El señor Dunn la entrenaba sin miramientos y tanto esfuerzo había dado sus frutos. La actividad física la reconfortaba pero ya no tenía competidora a la que derrotar. El juego se había vuelto tedioso y sin emoción y aquello la aburría soberanamente. Ni tan siquiera Lucy Barnes había osado enfrentarse a ella. Simplemente, le regaló su corona. ¿A qué podría aspirar ahora?
Sin embargo, Beatrix tenía la sensación de estar traicionando a todas aquellas mujeres que la vitoreaban mientras subía a la tribuna a recoger el premio y posar para las fotos del semanario. Muchas pertenecían al Morris County Golf Club, el primer club de golf dirigido por mujeres que tenían a sus costillas como caddies. Ella había acompañado a su progenitora, una de las madres fundadoras de aquel club, a aquella reunión en el salón de la señora de Henry Hopkins de donde saldrían las 32 mujeres que como miembros regulares dirigirían aquel club de golf de siete hoyos. No se excluía a los hombres. Ellas no eran tan cerradas de mentes como ellos y se les permitía miembros asociados a un número limitado de hombres así como desarrollar algunas funciones como asesores y, por supuesto, de caddies de sus queridas esposas. Y, aunque las malas lenguas aseguraban que aquello no duraría mucho, para nosotras había sido una victoria bien merecida.

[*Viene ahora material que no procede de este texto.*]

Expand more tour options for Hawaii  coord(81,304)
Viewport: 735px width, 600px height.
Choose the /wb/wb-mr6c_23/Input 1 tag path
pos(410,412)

Aquel mes de abril de 1894 se había hecho historia a base de tazas de té y sándwiches de pepino y huevo. La señora Hopkins con aquella preciosa falda de algodón de Atlanta de color topacio presidía la reunión con mesura y diligencia. Hablaron todas, se escribieron propuestas y se formularon las bases para aquel club que sería el orgullo de muchas y la desgracia para ella.
Janet, su madre, la adoctrinaba en casa casi sin darse cuenta. Beatrix era un modelo a seguir para muchas muchachas que veían en el golf la excusa perfecta para practicar un deporte en casi las mismas condiciones que sus compañeros de vida. Les daba la oportunidad de respirar aire puro, de desfogarse un rato dando golpes y vestir ropas mucho más cómodas y ligeras. Era el primer paso hacia una liberación femenina, una revolución muy parecida a la que estaban acrecentando sus compatriotas sufragistas. Al final, se trataba de mostrar que podíamos hacer las mismas cosas que ellos manteniendo las distancias que marcaban la moralidad del momento. Beatrix se creyó el mensaje de su madre a quien adoraba y quería por encima de todo; pero, ella, a diferencia de su progenitora, iba un paso más allá. ¿Por qué no podía competir con ellos? ¿Cómo podíamos saber si hacíamos las mismas cosas si estábamos en espacios tan alejados unos de los otros? Y ese conflicto interior la atormentaba. Se lo había comentado a su madre en varias ocasiones pero la moral ganaba siempre la partida y ahí se acababa cualquier discusión posible.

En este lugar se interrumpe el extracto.